Let $S^1$ be the unit sphere $x_1^2+x_2^2=1$ in $\mathbb{R}^2$ and let $X=S^1\times S^1\in\mathbb{R}^4$ with defining equations $f_1=x_1^2+x_2^2-1=0, f_2=x_3^2+x_4^2-1=0$. Show that the vector field $$w=x_1\frac\partial{\partial x_2}-x_2\frac\partial{\partial x_1}+\lambda\left(x_4\frac\partial{\partial x_3}-x_3\frac\partial{\partial x_4}\right)$$ ($\lambda\in\mathbb{R}$) is tangent to $X$ and hence defines by restriction a vector field $v$ on $X$.

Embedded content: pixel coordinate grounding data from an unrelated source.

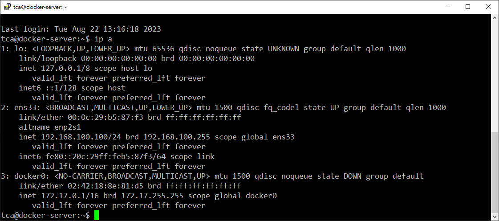Click the title bar text tca@docker-server

pyautogui.click(x=40, y=7)
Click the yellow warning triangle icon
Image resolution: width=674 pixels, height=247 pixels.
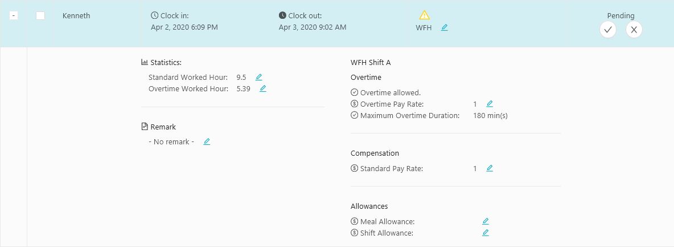[x=424, y=15]
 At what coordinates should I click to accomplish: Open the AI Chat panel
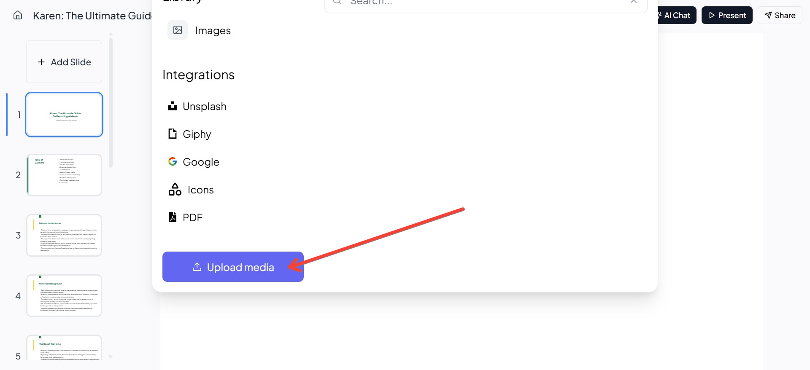coord(676,16)
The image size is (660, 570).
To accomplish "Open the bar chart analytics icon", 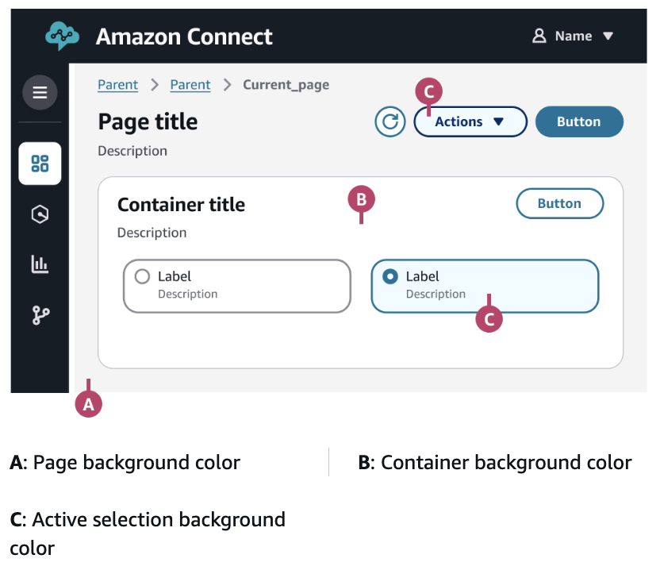I will 40,264.
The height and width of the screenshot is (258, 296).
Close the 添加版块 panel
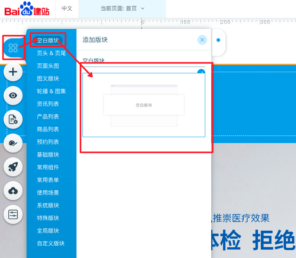(x=202, y=40)

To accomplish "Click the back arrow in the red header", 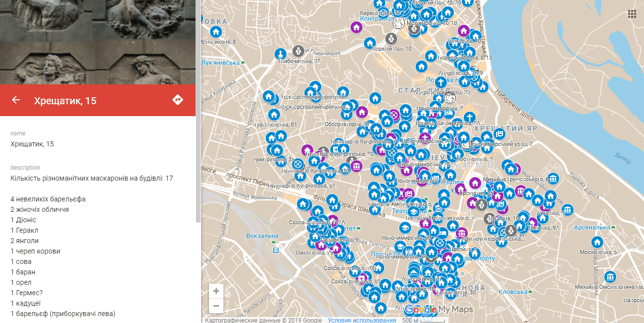I will click(x=16, y=100).
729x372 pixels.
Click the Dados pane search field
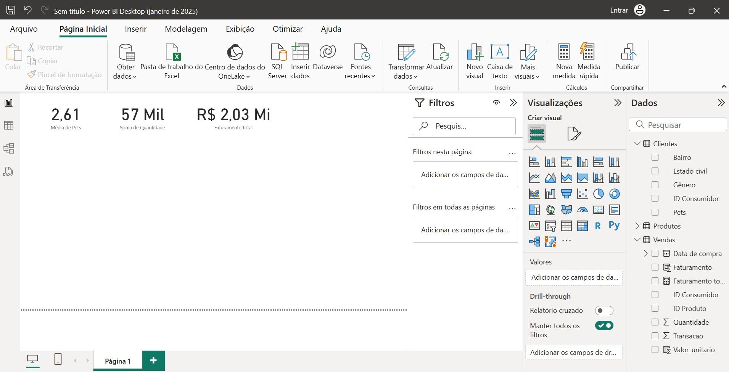683,125
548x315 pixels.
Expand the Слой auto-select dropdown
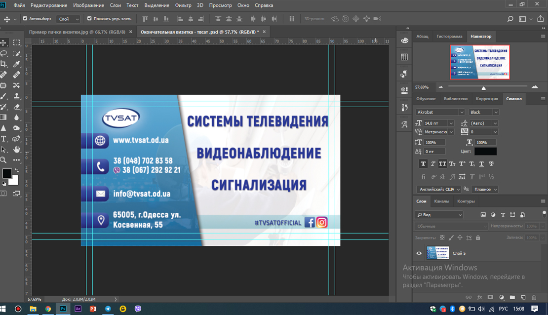pos(68,19)
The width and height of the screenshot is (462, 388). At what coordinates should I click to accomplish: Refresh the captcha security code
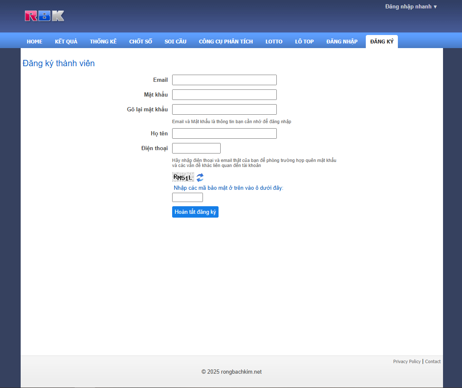[200, 178]

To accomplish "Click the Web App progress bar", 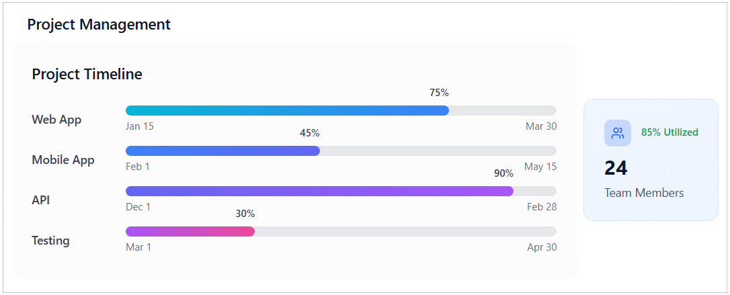I will (x=341, y=111).
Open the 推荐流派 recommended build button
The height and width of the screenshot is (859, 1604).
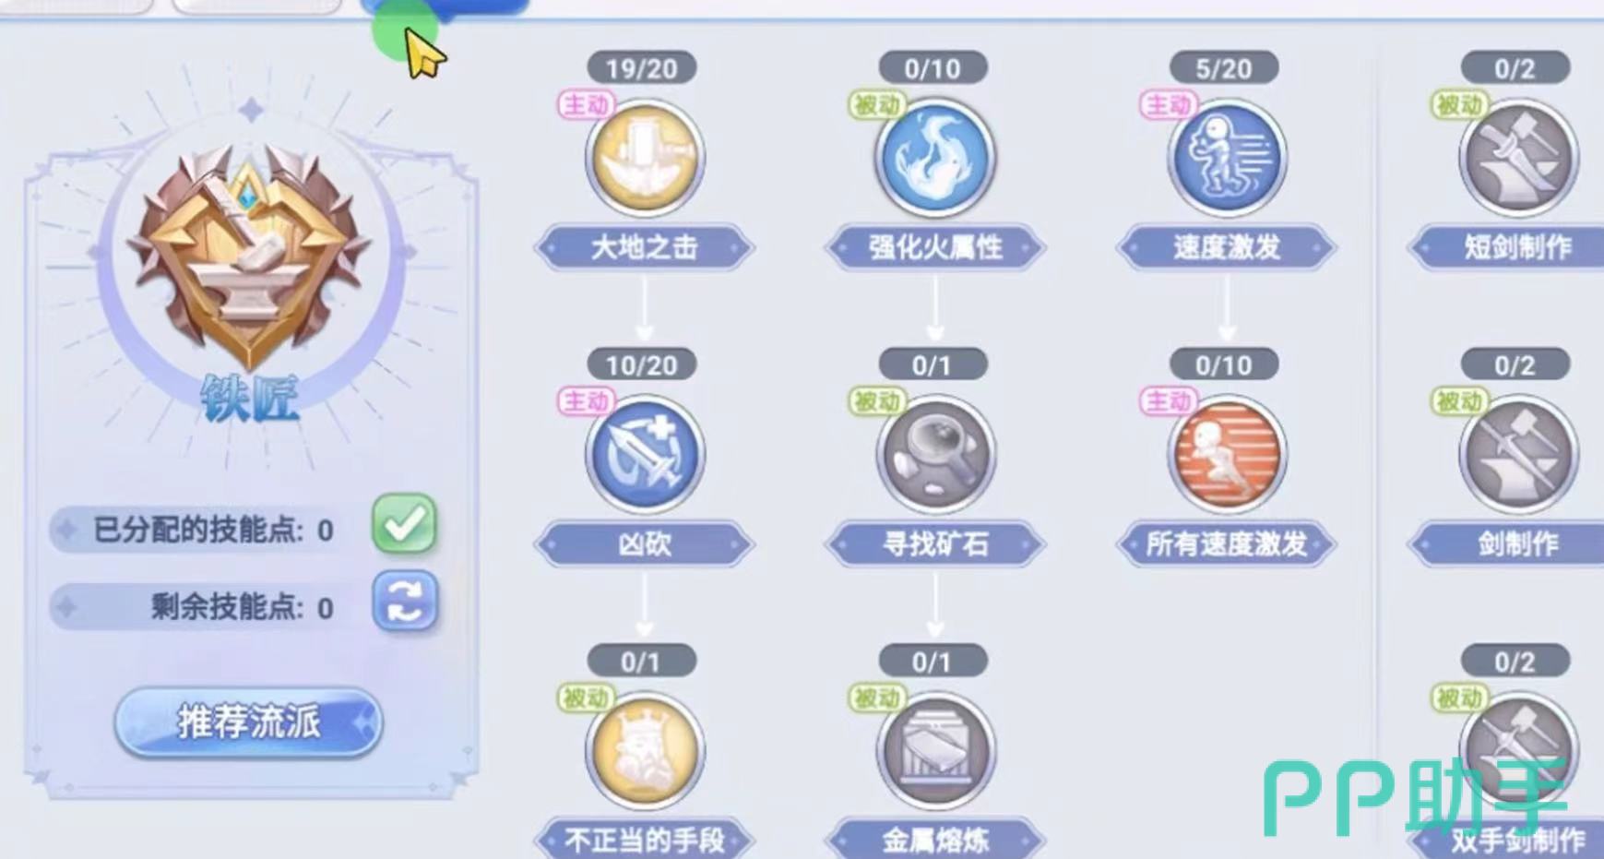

What does "defines by restriction" mean here? $w$ is already a vector field. Does it just mean that the vector field $v$ is the same one but restricted from $\mathbb{R}^4$ to $X$? Then we don't need this vector field to be tangent to $X$ in order to define the restriction, do we? (Note the use of the word "hence" in the problem statement.)
EDIT: This is the definition of a vector field I'm using: A vector field on an open set $U\in\mathbb{R}^n$ is a function $v$ which assigns to each point $p\in U$ a vector $v(p)$ in the tangent space $T_p\mathbb{R}^n$. The tangent space $T_p\mathbb{R}^n$ is just the set of pairs of the form $(p,v)$, where $v\in\mathbb{R}^n$. From this definition, it would seem we always obtain a vector field on $X$, don't we?
EDIT 2: I think I see where I'm going wrong now. The above definition works only on an open set $U$. Here $X$ is not an open set, so we need the vector $v(p)$ to be in the tangent space $T_pX$.